Evolving Trends in U.S. Bank Deposits: Rise of Interest-Bearing Accounts to Increase Bank Funding Costs

Evolving Trends in U.S. Bank Deposits: Rise of Interest-Bearing Accounts to Increase Bank Funding Costs

Key Takeaways

  • Rising interest rates have led to a shift in the demand for interest-earning deposits away from non-interest-earning accounts.
  • As a result, leading banks are projected to see their cost of funds track the increases in rates in 2023, before stabilizing starting in 2024.

Since March 2022, the U.S. Federal Reserve has hiked its benchmark rate 10 times and recently raised its target federal funds rate yet again to 5.25-5.5%. Although inflation in the U.S. has started to cool, it remains well above the Fed’s 2% target. Higher interest rates have made borrowing more expensive and saving more attractive to depositors. The desire to earn higher returns on savings is seeing depositors move away from non-interest-bearing accounts.

Here, we take a look at analysts’ expectations for the top five U.S. national banks: JPMorgan Chase (NYSE: JPM), Bank of America (NYSE: BAC), Wells Fargo (NYSE: WFC), Citigroup (NYSE: C), and PNC (NYSE: PNC). We also look at leading U.S. regional banks: KeyCorp (NYSE: KEY), Truist Financial (NYSE: TFC), Fifth Third Bancorp (NASDAQ: FITB), and Capital One Financial (NYSE: COF).

From recent earnings releases, the top five U.S. national banks saw non-interest-bearing deposits collectively decline by $108 billion in 2Q 2023. Analysts expect these deposits to continue to decline in the coming quarters, albeit less aggressively. Based on Visible Alpha consensus, non-interest-bearing deposits are collectively projected to decrease by 13% year-over-year for these banks in 2023.

Figure 1: YoY Change in Non-Interest-Bearing Deposits

YoY Change in Non-Interest-Bearing Deposits

Note: YoY growth calculated based on the quarterly aggregates of average non-interest-bearing deposits for JPMorgan Chase (NYSE: JPM), Bank of America (NYSE: BAC), Wells Fargo (NYSE: WFC), Citigroup (NYSE: C), PNC (NYSE: PNC), KeyCorp (NYSE: KEY), Truist Financial (NYSE: TFC), Fifth Third Bancorp (NASDAQ: FITB), and Capital One Financial (NYSE: COF).

 

The chart below highlights analyst expectations for the average growth of non-interest-bearing deposits in 2023:

Figure 2: 2023 Expectations for Non-Interest-Bearing Deposits

2023 Expectations for Non-Interest-Bearing Deposits

In contrast, interest-bearing deposits are seeing steady growth as institutional investors move their funds away from non-interest-bearing accounts towards those that offer higher yields. Average interest-bearing deposits collectively increased by $75 billion for the nine banks in 2Q 2023 from 1Q 2023.

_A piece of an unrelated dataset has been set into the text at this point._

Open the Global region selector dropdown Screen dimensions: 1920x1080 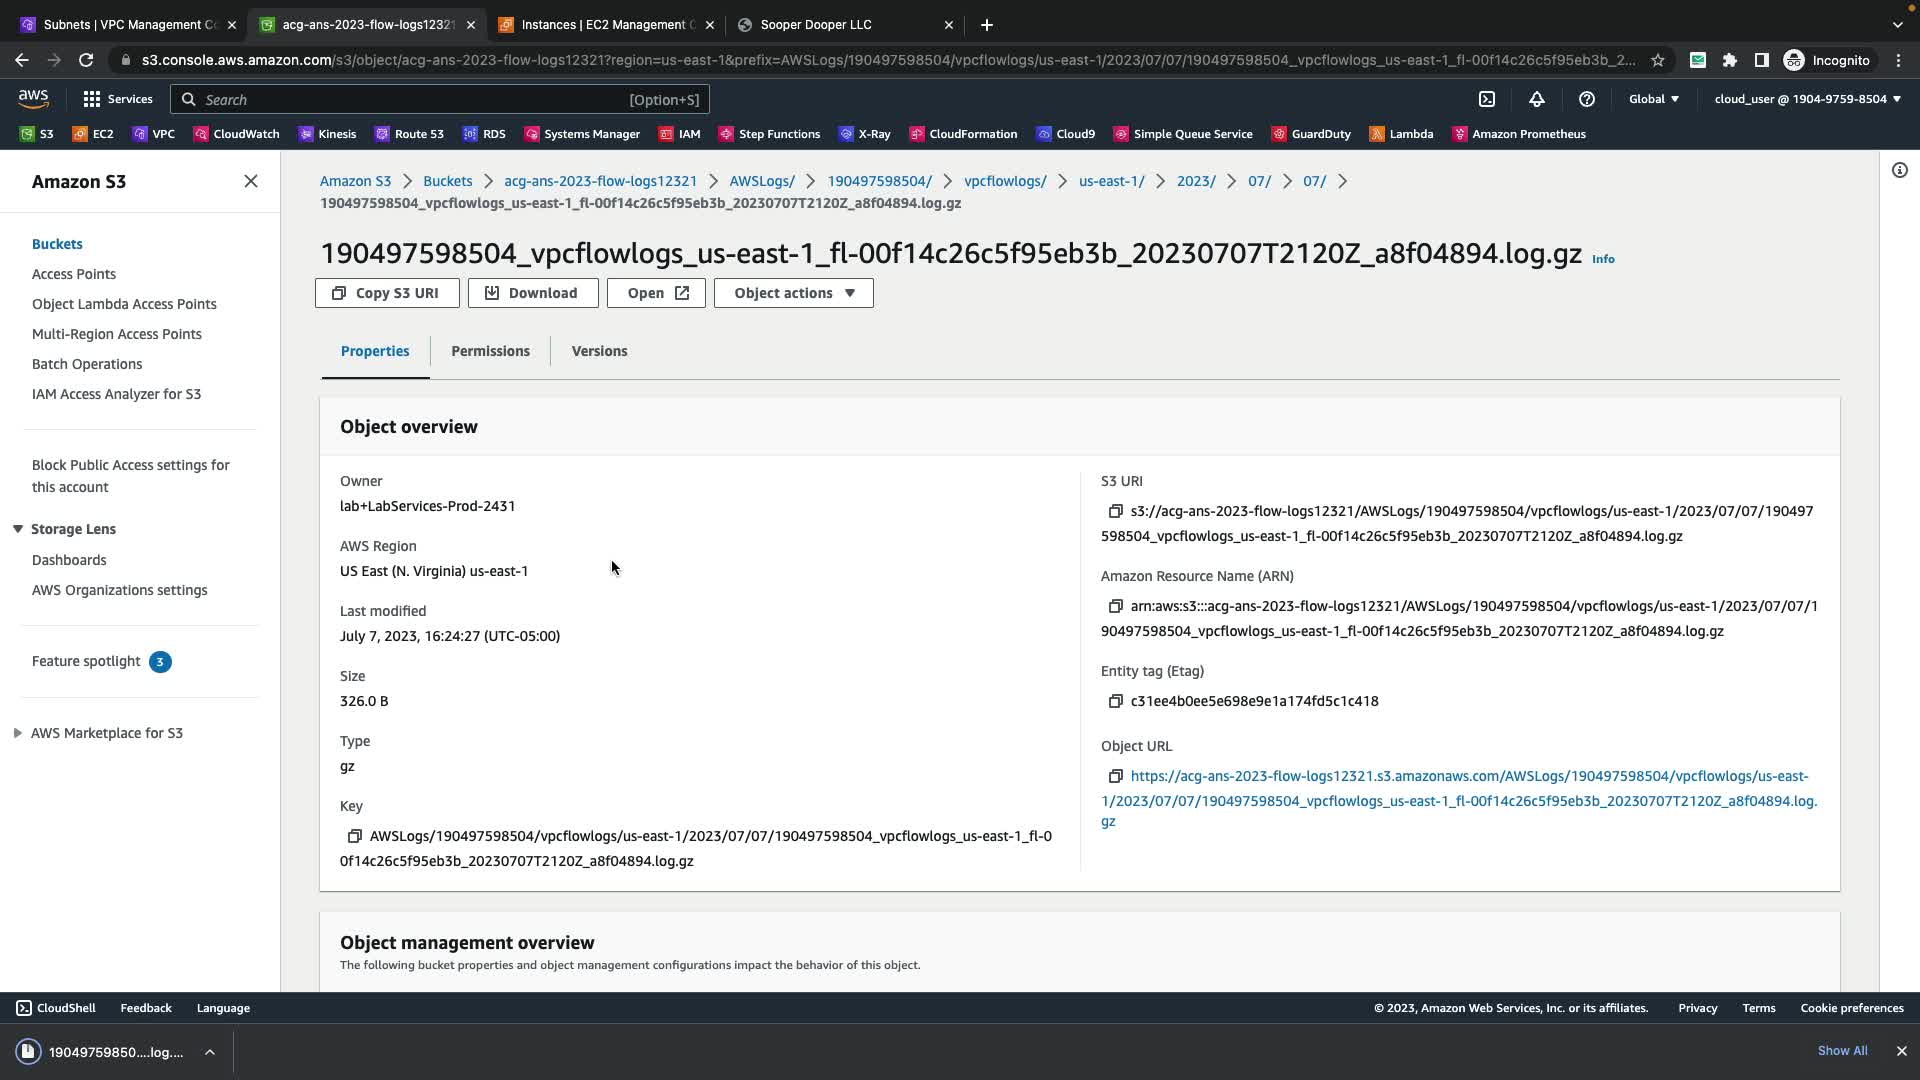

Figure 3: YoY Change in Interest-Bearing Deposits

YoY Change in Interest-Bearing Deposits

Note: YoY growth calculated based on the quarterly aggregates of average interest-bearing deposits for JPMorgan Chase (NYSE: JPM), Bank of America (NYSE: BAC), Wells Fargo (NYSE: WFC), Citigroup (NYSE: C), PNC (NYSE: PNC), KeyCorp (NYSE: KEY), Truist Financial (NYSE: TFC), Fifth Third Bancorp (NASDAQ: FITB), and Capital One Financial (NYSE: COF).

 

The chart below highlights analyst expectations for the average growth of interest-bearing deposits in 2023:

Figure 4: 2023 Expectations for Interest-Bearing Deposits

2023 Expectations for Interest-Bearing Deposits

The shift towards interest-bearing deposits is expected to lead to a steady rise in funding costs for the leading banks. Based on Visible Alpha consensus, analysts project increases throughout 2023, as borrowing costs and deposits surge while loan volumes diminish. The cost of funds is projected to ease starting in 2025.